Zonitoides elliotti
- Conservation status: Apparently Secure (NatureServe)

Scientific classification
- Kingdom: Animalia
- Phylum: Mollusca
- Class: Gastropoda
- Order: Stylommatophora
- Superfamily: Gastrodontoidea
- Family: Gastrodontidae
- Genus: Zonitoides
- Species: Z. elliotti
- Binomial name: Zonitoides elliotti (Redfield, 1858)
- Synonyms: Helix elliotti Redfield, 1858 (original combination); Ventridens elliotti (Redfield, 1856) - Pilsbry, 1949; Zonites elliotti (Redfield, 1858) (unaccepted combination);

= Zonitoides elliotti =

- Authority: (Redfield, 1858)
- Conservation status: G4
- Synonyms: Helix elliotti Redfield, 1858 (original combination), Ventridens elliotti (Redfield, 1856) - Pilsbry, 1949, Zonites elliotti (Redfield, 1858) (unaccepted combination)

Species of gastropod

Zonitoides elliotti, the green dome, is a species of small air-breathing land snail, a terrestrial pulmonate gastropod mollusk in the family Gastrodontidae.

==Description==
The height of the shell ranges between 4 and 4.9 mm, its diameter varies from 7.5 to 9 mm.

"This shell, featuring a moderately narrow umbilicus, is depressed-orbicular, exhibiting fine transverse striations.

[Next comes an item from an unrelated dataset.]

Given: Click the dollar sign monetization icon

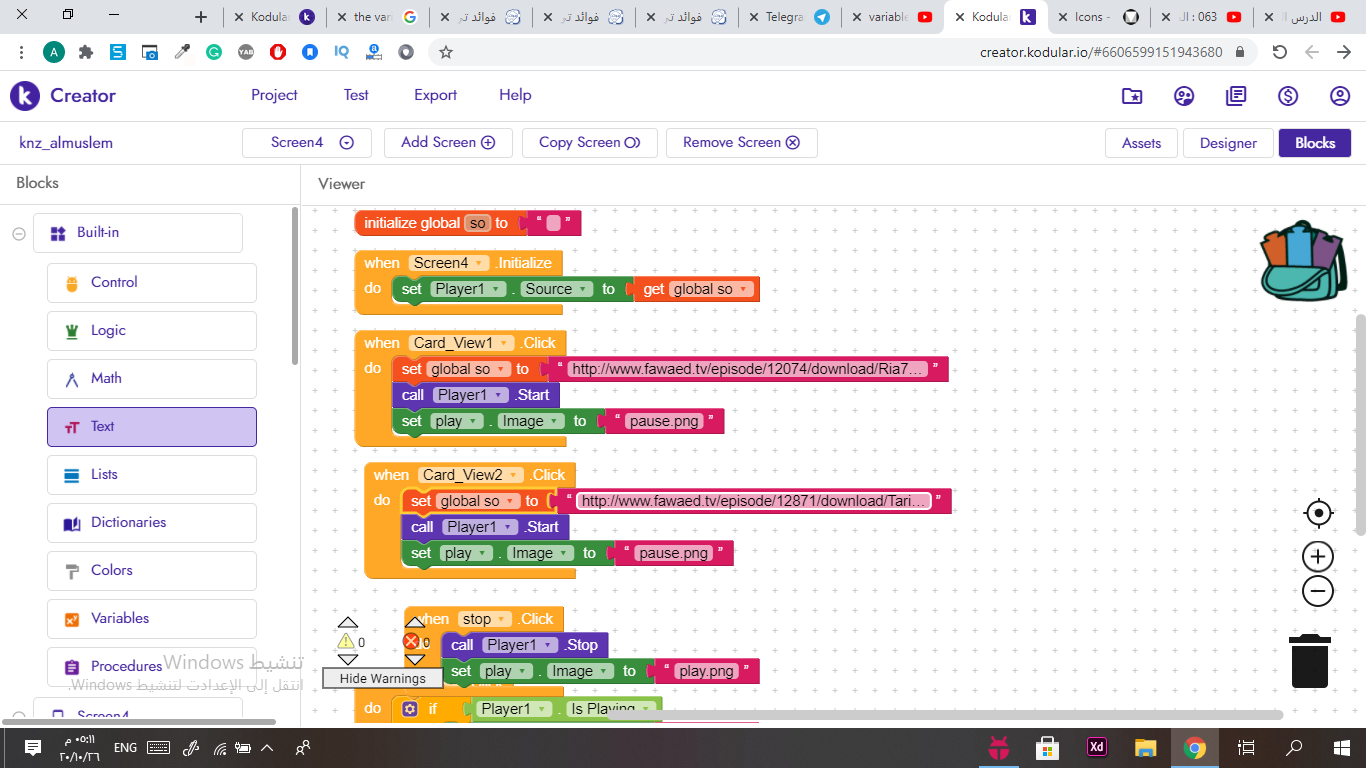Looking at the screenshot, I should click(1288, 96).
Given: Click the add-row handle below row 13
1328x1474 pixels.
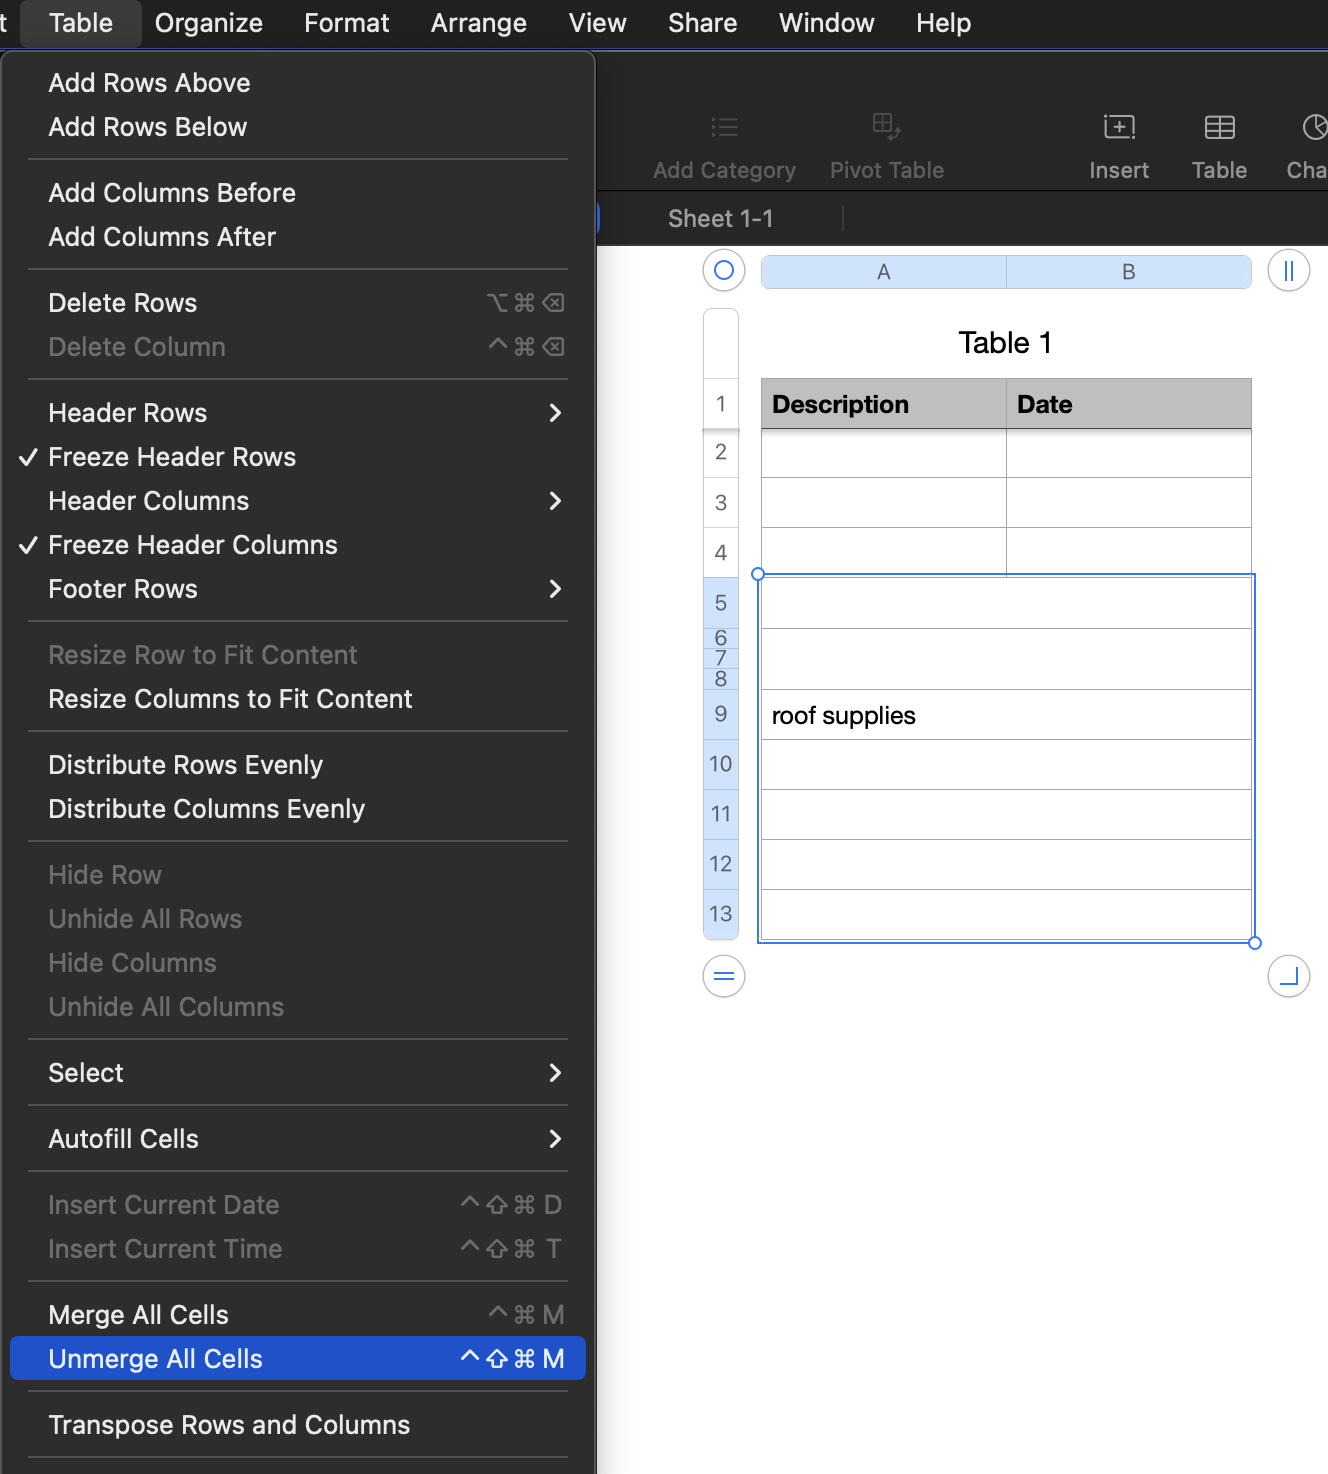Looking at the screenshot, I should (724, 976).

Its coloration is a greenish horn, with a subtle translucence and a glossy interior. The spire is convex, though not significantly elevated. It comprises five moderately convex whorls, with the body whorl occasionally showing a slight depression at the aperture. The suture is deeply impressed. The aperture is markedly oblique and lunate-circular. The peristome is slightly sinuate, acute, and thickened internally."

==Distribution==
This species inhabits North America; it is native to the eastern United States (southern Appalachian Mountains, from West Virginia to northern Georgia and Alabama), found in leaf litter and among spongy logs.